§ What this task involves
The range starts at the line containing "Image resolution: width=2048" and ends at the last line of the records below. Reproduce those lines exactly.

§ Input material
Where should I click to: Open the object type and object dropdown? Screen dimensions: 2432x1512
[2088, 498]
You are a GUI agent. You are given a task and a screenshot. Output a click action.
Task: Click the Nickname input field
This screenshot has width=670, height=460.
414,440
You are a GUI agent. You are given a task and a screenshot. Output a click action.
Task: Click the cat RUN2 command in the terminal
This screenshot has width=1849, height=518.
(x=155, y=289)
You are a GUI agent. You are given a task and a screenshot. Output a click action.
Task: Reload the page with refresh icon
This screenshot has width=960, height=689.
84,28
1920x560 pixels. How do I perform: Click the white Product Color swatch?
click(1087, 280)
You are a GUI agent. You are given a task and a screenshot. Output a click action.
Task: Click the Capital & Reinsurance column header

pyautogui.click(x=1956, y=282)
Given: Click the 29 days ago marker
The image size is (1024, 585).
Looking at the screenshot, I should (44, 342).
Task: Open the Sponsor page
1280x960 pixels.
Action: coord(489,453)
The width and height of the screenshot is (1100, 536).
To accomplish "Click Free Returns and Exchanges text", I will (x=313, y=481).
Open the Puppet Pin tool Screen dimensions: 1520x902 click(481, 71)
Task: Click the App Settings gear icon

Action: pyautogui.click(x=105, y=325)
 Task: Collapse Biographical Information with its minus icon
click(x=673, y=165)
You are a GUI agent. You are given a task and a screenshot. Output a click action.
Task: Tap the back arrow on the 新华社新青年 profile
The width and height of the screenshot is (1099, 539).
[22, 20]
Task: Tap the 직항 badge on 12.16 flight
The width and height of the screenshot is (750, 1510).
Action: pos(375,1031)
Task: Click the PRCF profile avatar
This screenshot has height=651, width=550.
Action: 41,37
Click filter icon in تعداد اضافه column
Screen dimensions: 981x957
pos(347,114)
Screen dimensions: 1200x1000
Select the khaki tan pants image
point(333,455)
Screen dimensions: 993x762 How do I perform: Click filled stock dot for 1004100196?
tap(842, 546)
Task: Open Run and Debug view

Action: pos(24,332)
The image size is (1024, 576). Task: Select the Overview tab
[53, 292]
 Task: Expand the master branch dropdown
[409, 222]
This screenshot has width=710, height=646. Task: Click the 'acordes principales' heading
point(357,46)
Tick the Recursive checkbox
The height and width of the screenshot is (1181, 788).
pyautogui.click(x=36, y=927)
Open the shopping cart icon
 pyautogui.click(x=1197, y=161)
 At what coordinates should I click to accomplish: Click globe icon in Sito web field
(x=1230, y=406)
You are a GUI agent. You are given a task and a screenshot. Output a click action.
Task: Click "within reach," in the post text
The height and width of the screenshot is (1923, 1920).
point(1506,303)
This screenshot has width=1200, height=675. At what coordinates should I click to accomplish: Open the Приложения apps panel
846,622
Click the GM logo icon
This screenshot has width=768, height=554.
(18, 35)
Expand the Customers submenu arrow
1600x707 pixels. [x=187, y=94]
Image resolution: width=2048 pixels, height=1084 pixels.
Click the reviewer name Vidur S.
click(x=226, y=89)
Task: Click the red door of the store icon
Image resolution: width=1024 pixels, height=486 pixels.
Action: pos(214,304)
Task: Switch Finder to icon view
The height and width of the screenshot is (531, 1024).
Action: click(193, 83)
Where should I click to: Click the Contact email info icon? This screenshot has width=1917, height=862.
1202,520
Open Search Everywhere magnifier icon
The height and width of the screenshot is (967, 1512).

§ Result
Image resolution: width=2048 pixels, height=1084 pixels.
Click the reviewer name Vidur S.
click(x=226, y=89)
Task: Click the red door of the store icon
Image resolution: width=1024 pixels, height=486 pixels.
Action: pos(214,304)
Task: Switch Finder to icon view
The height and width of the screenshot is (531, 1024).
Action: click(193, 83)
Where should I click to: Click the Contact email info icon? This screenshot has width=1917, height=862.
1202,520
Open Search Everywhere magnifier icon
The height and width of the screenshot is (967, 1512).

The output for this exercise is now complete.